START Provided data

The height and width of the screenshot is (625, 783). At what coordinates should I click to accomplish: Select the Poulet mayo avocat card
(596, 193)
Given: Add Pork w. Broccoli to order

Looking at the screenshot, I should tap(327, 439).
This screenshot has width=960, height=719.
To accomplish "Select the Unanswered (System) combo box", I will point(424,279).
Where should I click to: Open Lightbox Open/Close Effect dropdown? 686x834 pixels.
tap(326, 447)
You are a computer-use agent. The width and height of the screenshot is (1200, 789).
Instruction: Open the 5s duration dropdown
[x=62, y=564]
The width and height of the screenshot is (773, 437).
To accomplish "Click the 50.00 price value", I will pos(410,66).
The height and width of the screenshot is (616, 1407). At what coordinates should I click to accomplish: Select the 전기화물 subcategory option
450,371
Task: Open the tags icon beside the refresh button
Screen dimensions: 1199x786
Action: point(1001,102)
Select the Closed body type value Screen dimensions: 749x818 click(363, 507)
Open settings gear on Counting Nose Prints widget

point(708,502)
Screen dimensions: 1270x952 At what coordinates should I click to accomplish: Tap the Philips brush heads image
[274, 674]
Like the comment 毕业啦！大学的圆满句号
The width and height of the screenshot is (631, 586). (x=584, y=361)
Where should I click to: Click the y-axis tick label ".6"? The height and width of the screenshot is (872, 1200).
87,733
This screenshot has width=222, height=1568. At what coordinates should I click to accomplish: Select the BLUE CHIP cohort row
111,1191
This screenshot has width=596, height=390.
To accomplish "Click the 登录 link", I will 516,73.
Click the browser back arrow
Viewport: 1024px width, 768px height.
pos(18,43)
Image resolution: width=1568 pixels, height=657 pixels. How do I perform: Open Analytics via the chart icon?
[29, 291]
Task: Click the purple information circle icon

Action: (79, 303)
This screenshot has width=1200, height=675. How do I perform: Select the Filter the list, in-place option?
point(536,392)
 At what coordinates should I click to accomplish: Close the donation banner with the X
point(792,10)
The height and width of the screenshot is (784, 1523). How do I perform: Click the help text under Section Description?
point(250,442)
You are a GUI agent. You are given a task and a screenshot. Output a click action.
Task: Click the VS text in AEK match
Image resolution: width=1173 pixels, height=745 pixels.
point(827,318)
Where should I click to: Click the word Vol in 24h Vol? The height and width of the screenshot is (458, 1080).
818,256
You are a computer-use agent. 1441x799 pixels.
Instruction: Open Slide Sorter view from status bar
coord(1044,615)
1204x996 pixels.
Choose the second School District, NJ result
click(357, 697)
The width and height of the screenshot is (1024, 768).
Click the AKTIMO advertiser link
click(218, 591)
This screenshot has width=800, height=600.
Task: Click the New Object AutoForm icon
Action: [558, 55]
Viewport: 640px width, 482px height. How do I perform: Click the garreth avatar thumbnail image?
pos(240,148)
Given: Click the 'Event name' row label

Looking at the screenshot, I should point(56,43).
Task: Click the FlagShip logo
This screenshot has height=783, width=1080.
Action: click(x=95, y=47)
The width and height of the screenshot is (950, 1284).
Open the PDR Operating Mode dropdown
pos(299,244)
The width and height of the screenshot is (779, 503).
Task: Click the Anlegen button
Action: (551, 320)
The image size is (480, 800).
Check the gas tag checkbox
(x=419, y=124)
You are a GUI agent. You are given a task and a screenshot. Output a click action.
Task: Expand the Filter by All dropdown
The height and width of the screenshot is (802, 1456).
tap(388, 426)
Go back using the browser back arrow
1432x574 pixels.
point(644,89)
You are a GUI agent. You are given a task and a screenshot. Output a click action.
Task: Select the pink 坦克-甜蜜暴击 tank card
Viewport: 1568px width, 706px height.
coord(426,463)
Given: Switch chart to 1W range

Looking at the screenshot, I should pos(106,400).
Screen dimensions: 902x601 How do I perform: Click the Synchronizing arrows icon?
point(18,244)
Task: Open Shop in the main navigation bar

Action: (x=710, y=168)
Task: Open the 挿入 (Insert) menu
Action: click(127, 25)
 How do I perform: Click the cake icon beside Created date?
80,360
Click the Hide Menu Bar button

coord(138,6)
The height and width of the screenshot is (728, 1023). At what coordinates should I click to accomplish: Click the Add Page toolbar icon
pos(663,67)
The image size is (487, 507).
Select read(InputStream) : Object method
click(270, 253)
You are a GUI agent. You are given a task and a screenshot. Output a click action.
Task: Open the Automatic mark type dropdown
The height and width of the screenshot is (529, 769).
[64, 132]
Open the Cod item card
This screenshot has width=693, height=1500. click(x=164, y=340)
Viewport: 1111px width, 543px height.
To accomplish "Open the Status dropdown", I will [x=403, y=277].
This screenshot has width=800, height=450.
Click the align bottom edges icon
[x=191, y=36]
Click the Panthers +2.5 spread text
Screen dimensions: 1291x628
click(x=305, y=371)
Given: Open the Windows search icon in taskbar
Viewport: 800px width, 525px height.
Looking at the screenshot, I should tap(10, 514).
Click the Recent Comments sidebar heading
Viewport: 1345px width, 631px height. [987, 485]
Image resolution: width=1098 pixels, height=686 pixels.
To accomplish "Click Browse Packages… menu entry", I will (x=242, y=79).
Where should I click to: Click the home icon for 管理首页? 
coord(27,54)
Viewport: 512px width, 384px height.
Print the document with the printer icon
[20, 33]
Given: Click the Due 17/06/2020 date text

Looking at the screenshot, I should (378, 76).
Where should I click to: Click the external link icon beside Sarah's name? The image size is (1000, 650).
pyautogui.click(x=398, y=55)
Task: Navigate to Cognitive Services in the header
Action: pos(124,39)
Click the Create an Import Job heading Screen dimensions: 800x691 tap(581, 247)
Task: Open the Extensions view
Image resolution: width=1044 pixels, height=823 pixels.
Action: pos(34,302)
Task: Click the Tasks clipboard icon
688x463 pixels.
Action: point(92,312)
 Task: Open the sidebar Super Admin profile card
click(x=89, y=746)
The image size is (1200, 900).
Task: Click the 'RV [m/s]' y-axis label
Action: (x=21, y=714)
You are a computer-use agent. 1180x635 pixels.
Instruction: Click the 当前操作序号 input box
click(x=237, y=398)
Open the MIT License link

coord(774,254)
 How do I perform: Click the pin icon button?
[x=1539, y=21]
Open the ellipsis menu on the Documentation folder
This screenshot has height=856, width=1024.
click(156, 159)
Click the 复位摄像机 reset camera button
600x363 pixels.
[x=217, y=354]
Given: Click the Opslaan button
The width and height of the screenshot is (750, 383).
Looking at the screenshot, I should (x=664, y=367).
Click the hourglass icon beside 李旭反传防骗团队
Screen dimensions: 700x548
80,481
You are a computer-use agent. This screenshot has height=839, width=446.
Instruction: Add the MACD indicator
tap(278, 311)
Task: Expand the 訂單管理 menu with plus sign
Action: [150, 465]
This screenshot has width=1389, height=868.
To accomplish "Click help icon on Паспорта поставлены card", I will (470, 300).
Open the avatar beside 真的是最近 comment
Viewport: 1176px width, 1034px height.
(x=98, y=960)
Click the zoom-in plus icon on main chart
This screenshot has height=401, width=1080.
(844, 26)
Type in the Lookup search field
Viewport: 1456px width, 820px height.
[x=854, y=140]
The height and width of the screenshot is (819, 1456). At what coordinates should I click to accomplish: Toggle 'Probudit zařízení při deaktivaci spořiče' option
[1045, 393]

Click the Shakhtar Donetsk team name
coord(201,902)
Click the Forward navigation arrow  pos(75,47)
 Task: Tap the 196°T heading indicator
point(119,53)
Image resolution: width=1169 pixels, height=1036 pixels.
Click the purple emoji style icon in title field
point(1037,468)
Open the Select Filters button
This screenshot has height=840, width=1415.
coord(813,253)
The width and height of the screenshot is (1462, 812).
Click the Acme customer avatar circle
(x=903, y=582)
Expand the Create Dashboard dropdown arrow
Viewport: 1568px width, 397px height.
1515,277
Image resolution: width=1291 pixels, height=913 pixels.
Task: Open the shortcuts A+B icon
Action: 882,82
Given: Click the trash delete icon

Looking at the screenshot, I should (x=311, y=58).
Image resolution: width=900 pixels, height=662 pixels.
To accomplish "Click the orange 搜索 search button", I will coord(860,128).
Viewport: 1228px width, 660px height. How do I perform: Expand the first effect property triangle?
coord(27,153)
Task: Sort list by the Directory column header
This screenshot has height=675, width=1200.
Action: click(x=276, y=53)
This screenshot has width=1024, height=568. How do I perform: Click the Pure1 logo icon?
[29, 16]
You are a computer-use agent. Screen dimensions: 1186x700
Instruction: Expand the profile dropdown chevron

END Provided data

## Problem to work on
Go through the records above and return every line that holds the string "value".

## Expected answer
To accomplish "Click the 50.00 price value", I will pos(410,66).
Select the Closed body type value Screen dimensions: 749x818 click(363, 507)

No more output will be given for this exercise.